Hal-i Pür-Melal'imiz
Siyasete Nasıl Bakmalıyız? Neden Siyasetle İlgilenmeliyiz? İnsanları siyasete yönlendiren dinamikler herkes için farklıdır
Siyasete Nasıl Bakmalıyız?
Neden Siyasetle İlgilenmeliyiz?
İnsanları siyasete yönlendiren dinamikler herkes için farklıdır. Yöneliş farklı sebeplere bağlı olunca “siyaset nedir” sorusunun cevabı da herkes için farklı oluyor. Günlük yaşantımızda halkın sıklıkla kullandığı bir kavram olan siyaset, tanımlaması sanıldığı kadar kolay olmayan, üzerinde uzlaşıya varılmış sınırları çizilmiş bir kavram değildir. Siyaseti tanımlarken maktu bir cümle kullanmak yerine, özelliklerini, tarihi değişim sürecini, etkilendiği dinamikleri değerlendirip geniş bir çerçeve çizmek daha doğru olacaktır.
Toplumların yaşadıkları deneyimler, takip ettikleri medya, okudukları kitaplar, eğitim anlayışları, dini inanışları ve yaşayış biçimleri, aynı konuda farklı düşünme, farklı uygulama, farklı anlatım ve kurumsal yapıların oluşmasına sebep olmaktadır.
Farklı bir ülkede, yöneticilerin kendi vatandaşları için aldıkları bir kararı öğrendiğimizde, ister istemez kendi toplumumuzda bulunduğumuz koşullar ile bir kıyaslama ve değerlendirme yaparız. Bu kıyas, bizde tercihler yapmamıza ve bazı taleplerin gelişmesine neden olur. Kültürel değerlerimiz, değer yargılarımız, makam ve mevkiimiz, kazanımlarımız, inancımız ve inancımızı yaşama biçimimiz, hayat tarzımız, maruz kaldığımız enformasyon/haberleşme/kitle iletişim araçları tercihlerimizi ve değerlendirmelerimizi etkiler.

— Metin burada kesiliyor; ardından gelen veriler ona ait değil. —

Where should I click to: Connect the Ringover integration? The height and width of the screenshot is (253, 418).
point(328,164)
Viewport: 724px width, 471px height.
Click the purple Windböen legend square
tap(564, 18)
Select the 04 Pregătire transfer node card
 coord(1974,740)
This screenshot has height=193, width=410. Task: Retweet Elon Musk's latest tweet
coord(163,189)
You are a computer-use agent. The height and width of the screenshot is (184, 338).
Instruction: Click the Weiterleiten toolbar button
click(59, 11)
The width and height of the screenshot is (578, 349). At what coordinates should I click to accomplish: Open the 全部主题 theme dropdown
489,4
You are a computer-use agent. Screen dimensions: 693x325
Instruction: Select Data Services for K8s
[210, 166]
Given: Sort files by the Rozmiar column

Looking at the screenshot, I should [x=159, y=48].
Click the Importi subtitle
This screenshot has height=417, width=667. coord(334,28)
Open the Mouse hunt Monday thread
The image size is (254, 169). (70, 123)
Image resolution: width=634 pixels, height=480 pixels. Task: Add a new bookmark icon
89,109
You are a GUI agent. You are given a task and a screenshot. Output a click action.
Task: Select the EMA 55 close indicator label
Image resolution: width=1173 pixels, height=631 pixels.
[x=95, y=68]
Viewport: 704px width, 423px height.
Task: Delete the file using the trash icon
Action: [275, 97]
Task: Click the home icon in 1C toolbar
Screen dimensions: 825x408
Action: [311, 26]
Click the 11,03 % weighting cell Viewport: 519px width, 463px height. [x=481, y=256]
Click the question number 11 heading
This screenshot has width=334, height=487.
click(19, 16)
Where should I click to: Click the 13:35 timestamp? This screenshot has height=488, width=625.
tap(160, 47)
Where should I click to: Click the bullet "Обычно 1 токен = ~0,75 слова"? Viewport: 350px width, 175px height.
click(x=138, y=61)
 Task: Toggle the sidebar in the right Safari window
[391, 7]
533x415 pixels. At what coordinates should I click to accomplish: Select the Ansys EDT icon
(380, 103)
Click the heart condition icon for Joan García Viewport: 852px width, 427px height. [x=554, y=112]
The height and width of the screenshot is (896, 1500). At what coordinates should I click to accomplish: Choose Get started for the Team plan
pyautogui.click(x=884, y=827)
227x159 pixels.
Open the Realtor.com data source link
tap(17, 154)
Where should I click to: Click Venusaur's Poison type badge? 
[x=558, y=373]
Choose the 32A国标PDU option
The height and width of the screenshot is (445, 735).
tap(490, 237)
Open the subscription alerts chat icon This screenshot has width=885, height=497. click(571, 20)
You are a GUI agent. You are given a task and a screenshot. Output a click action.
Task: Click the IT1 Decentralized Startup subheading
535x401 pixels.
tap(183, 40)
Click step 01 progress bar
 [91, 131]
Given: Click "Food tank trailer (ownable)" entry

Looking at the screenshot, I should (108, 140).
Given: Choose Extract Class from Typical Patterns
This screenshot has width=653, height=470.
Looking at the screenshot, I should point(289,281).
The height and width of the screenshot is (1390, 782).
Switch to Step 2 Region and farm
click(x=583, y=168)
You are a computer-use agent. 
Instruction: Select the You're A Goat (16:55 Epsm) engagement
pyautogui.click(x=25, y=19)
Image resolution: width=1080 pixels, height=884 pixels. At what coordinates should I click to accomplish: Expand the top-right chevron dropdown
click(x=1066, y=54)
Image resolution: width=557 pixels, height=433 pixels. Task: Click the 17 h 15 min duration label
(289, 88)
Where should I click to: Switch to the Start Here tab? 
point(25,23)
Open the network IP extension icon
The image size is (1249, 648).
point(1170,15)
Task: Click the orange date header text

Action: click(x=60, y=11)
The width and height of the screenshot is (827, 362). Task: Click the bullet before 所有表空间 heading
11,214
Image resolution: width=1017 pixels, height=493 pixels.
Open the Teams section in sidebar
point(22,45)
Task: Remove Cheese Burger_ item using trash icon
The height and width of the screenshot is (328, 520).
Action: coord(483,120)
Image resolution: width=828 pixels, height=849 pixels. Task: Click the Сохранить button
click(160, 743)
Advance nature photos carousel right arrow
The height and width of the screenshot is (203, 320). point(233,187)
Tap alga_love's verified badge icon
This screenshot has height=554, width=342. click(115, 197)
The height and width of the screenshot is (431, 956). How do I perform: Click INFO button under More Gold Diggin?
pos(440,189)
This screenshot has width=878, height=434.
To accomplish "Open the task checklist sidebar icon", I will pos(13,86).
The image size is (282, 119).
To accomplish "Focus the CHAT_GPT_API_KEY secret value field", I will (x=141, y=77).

Bütün bunlar toplumsal olarak etkilendiğimiz olgulardır. Aynı zamanda birey olarak bizi yakından ilgilendiren bazı olaylara maruz kalırız. Yaşadığımız mahallenin çöplerinin toplanmaması, kamuya alımlarda mülakata takılmamız, iltisak kelimesi kullanılarak mağdur edilmemiz vb. bireyleri yakından ilgilendiren ve etkileyen uygulamalardır. Bu tür kararlara sıradan bir insanın kayıtsız kalması neredeyse imkânsızdır. Bu tür kararlar toplumun, refleks olarak pozisyon belirlemeye yöneltmektedir. Bu durum toplumun siyasi davranışını oluşturmaktadır.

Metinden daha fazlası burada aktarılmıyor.